Start of INPUT ROWS
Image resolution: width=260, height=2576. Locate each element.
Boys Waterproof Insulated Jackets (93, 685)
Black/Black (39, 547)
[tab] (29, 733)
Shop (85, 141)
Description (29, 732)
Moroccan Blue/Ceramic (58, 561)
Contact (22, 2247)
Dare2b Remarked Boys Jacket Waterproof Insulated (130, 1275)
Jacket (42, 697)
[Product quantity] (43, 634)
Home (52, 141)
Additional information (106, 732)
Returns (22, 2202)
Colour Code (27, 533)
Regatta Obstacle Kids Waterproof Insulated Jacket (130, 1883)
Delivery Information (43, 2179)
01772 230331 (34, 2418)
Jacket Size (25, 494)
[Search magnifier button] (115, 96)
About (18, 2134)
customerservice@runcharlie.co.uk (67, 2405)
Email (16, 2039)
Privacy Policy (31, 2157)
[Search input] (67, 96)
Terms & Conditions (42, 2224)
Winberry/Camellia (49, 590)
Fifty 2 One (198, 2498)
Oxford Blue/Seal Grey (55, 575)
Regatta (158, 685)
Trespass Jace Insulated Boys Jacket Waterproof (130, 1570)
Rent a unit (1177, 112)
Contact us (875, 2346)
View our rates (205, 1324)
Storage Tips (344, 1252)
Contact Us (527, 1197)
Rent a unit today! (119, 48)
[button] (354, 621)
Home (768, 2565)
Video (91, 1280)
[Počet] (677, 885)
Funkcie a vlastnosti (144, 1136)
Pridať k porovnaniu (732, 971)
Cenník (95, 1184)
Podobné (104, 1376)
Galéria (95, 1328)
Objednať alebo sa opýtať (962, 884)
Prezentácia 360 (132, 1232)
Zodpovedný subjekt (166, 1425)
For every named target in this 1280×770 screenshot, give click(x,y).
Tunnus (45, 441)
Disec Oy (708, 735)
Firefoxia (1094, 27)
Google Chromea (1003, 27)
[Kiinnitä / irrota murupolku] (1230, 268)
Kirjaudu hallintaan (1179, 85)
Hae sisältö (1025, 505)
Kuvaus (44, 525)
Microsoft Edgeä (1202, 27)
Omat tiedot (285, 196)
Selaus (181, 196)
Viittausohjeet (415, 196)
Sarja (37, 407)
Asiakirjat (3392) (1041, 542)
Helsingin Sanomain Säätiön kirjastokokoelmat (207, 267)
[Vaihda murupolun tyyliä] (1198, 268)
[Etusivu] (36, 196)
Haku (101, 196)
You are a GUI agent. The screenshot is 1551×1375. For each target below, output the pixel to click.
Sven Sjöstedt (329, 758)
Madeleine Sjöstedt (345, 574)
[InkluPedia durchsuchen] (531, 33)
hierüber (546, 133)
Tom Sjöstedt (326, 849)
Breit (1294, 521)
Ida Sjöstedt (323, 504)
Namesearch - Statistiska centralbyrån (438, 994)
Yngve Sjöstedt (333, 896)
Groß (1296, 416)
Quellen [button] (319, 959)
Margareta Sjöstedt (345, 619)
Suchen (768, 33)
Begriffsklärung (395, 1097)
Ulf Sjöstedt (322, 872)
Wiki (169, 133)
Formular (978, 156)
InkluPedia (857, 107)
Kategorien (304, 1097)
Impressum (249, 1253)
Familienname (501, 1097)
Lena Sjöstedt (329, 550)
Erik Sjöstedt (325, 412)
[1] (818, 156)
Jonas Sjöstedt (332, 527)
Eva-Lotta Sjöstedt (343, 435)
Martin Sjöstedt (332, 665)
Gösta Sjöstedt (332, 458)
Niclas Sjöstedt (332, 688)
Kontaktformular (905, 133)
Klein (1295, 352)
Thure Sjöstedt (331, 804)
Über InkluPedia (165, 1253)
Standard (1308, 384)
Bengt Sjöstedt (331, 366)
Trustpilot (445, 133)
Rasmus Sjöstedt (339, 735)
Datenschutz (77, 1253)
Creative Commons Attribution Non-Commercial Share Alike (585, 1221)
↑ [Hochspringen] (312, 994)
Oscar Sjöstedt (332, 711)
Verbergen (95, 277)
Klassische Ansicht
End of INPUT ROWS
OBJECTIVE - Arrange all the items above as a numbered list, leaving out any blank lines.

TASK OUTPUT -
1. Image resolution: width=260, height=2576. Locate each element.
2. Boys Waterproof Insulated Jackets (93, 685)
3. Black/Black (39, 547)
4. [tab] (29, 733)
5. Shop (85, 141)
6. Description (29, 732)
7. Moroccan Blue/Ceramic (58, 561)
8. Contact (22, 2247)
9. Dare2b Remarked Boys Jacket Waterproof Insulated (130, 1275)
10. Jacket (42, 697)
11. [Product quantity] (43, 634)
12. Home (52, 141)
13. Additional information (106, 732)
14. Returns (22, 2202)
15. Colour Code (27, 533)
16. Regatta Obstacle Kids Waterproof Insulated Jacket (130, 1883)
17. Delivery Information (43, 2179)
18. 01772 230331 (34, 2418)
19. Jacket Size (25, 494)
20. [Search magnifier button] (115, 96)
21. About (18, 2134)
22. customerservice@runcharlie.co.uk (67, 2405)
23. Email (16, 2039)
24. Privacy Policy (31, 2157)
25. [Search input] (67, 96)
26. Terms & Conditions (42, 2224)
27. Winberry/Camellia (49, 590)
28. Fifty 2 One (198, 2498)
29. Oxford Blue/Seal Grey (55, 575)
30. Regatta (158, 685)
31. Trespass Jace Insulated Boys Jacket Waterproof (130, 1570)
32. Rent a unit (1177, 112)
33. Contact us (875, 2346)
34. View our rates (205, 1324)
35. Storage Tips (344, 1252)
36. Contact Us (527, 1197)
37. Rent a unit today! (119, 48)
38. [button] (354, 621)
39. Home (768, 2565)
40. Video (91, 1280)
41. [Počet] (677, 885)
42. Funkcie a vlastnosti (144, 1136)
43. Pridať k porovnaniu (732, 971)
44. Cenník (95, 1184)
45. Podobné (104, 1376)
46. Galéria (95, 1328)
47. Objednať alebo sa opýtať (962, 884)
48. Prezentácia 360 (132, 1232)
49. Zodpovedný subjekt (166, 1425)
50. For every named target in this 1280×770 screenshot, give click(x,y).
51. Tunnus (45, 441)
52. Disec Oy (708, 735)
53. Firefoxia (1094, 27)
54. Google Chromea (1003, 27)
55. [Kiinnitä / irrota murupolku] (1230, 268)
56. Kirjaudu hallintaan (1179, 85)
57. Hae sisältö (1025, 505)
58. Kuvaus (44, 525)
59. Microsoft Edgeä (1202, 27)
60. Omat tiedot (285, 196)
61. Selaus (181, 196)
62. Viittausohjeet (415, 196)
63. Sarja (37, 407)
64. Asiakirjat (3392) (1041, 542)
65. Helsingin Sanomain Säätiön kirjastokokoelmat (207, 267)
66. [Vaihda murupolun tyyliä] (1198, 268)
67. [Etusivu] (36, 196)
68. Haku (101, 196)
69. You are a GUI agent. The screenshot is 1551×1375. For each target below, output the pixel to click.
70. Sven Sjöstedt (329, 758)
71. Madeleine Sjöstedt (345, 574)
72. [InkluPedia durchsuchen] (531, 33)
73. hierüber (546, 133)
74. Tom Sjöstedt (326, 849)
75. Breit (1294, 521)
76. Ida Sjöstedt (323, 504)
77. Namesearch - Statistiska centralbyrån (438, 994)
78. Yngve Sjöstedt (333, 896)
79. Groß (1296, 416)
80. Quellen [button] (319, 959)
81. Margareta Sjöstedt (345, 619)
82. Suchen (768, 33)
83. Begriffsklärung (395, 1097)
84. Ulf Sjöstedt (322, 872)
85. Wiki (169, 133)
86. Formular (978, 156)
87. InkluPedia (857, 107)
88. Kategorien (304, 1097)
89. Impressum (249, 1253)
90. Familienname (501, 1097)
91. Lena Sjöstedt (329, 550)
92. Erik Sjöstedt (325, 412)
93. [1] (818, 156)
94. Jonas Sjöstedt (332, 527)
95. Eva-Lotta Sjöstedt (343, 435)
96. Martin Sjöstedt (332, 665)
97. Gösta Sjöstedt (332, 458)
98. Niclas Sjöstedt (332, 688)
99. Kontaktformular (905, 133)
100. Klein (1295, 352)
101. Thure Sjöstedt (331, 804)
102. Über InkluPedia (165, 1253)
103. Standard (1308, 384)
104. Bengt Sjöstedt (331, 366)
105. Trustpilot (445, 133)
106. Rasmus Sjöstedt (339, 735)
107. Datenschutz (77, 1253)
108. Creative Commons Attribution Non-Commercial Share Alike (585, 1221)
109. ↑ [Hochspringen] (312, 994)
110. Oscar Sjöstedt (332, 711)
111. Verbergen (95, 277)
112. Klassische Ansicht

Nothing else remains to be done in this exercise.